━━━ Material supplied ━━━

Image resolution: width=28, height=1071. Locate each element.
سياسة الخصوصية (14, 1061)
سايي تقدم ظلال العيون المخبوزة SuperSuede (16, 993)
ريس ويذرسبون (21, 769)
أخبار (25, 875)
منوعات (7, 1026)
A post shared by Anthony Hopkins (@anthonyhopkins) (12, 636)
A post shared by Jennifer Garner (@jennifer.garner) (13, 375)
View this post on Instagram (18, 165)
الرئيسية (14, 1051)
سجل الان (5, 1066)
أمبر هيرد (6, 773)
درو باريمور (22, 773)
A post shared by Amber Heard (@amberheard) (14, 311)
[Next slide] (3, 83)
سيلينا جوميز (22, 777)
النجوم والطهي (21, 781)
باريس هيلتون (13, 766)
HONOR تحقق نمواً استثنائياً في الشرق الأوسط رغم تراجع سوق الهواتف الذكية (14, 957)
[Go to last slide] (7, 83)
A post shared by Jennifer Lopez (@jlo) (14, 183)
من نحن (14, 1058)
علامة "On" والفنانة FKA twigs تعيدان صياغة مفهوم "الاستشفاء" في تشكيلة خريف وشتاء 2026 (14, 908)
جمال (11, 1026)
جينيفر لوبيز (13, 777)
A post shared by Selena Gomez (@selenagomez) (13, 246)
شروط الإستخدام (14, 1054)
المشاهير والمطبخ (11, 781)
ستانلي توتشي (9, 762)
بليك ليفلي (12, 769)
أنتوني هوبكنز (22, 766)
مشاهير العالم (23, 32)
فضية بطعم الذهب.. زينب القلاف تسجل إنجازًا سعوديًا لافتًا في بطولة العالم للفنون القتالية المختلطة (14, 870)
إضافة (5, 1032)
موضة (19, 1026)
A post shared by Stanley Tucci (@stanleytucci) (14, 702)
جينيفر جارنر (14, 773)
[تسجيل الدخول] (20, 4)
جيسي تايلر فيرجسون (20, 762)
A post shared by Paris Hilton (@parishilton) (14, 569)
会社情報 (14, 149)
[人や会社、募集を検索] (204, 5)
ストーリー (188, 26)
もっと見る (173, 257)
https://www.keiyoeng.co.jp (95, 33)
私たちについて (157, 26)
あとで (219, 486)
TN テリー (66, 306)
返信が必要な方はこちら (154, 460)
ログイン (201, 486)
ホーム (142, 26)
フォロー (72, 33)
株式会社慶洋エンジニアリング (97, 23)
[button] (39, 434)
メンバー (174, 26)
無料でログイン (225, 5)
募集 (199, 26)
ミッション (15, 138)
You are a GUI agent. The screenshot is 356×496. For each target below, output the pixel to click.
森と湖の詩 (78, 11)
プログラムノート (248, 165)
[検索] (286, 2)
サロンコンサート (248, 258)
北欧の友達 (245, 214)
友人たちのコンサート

━━━

*What is needed*. List every line of the records that contains the word "shared". Case counts.

*Solution*.
A post shared by Anthony Hopkins (@anthonyhopkins) (12, 636)
A post shared by Jennifer Garner (@jennifer.garner) (13, 375)
A post shared by Amber Heard (@amberheard) (14, 311)
A post shared by Jennifer Lopez (@jlo) (14, 183)
A post shared by Selena Gomez (@selenagomez) (13, 246)
A post shared by Stanley Tucci (@stanleytucci) (14, 702)
A post shared by Paris Hilton (@parishilton) (14, 569)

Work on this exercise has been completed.